| Exercise objective |
Recast every line of the listing below as a numbered list, dropping any blank lines.

| Recorded information |
● ● ●

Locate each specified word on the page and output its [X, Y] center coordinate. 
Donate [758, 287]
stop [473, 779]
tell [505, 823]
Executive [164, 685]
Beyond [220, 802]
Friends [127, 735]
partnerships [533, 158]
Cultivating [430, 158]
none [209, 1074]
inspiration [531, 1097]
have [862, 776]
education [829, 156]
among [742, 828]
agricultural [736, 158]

● ● ●

| Worked solution |
1. Locate each specified word on the page and output its [X, Y] center coordinate. 
2. Donate [758, 287]
3. stop [473, 779]
4. tell [505, 823]
5. Executive [164, 685]
6. Beyond [220, 802]
7. Friends [127, 735]
8. partnerships [533, 158]
9. Cultivating [430, 158]
10. none [209, 1074]
11. inspiration [531, 1097]
12. have [862, 776]
13. education [829, 156]
14. among [742, 828]
15. agricultural [736, 158]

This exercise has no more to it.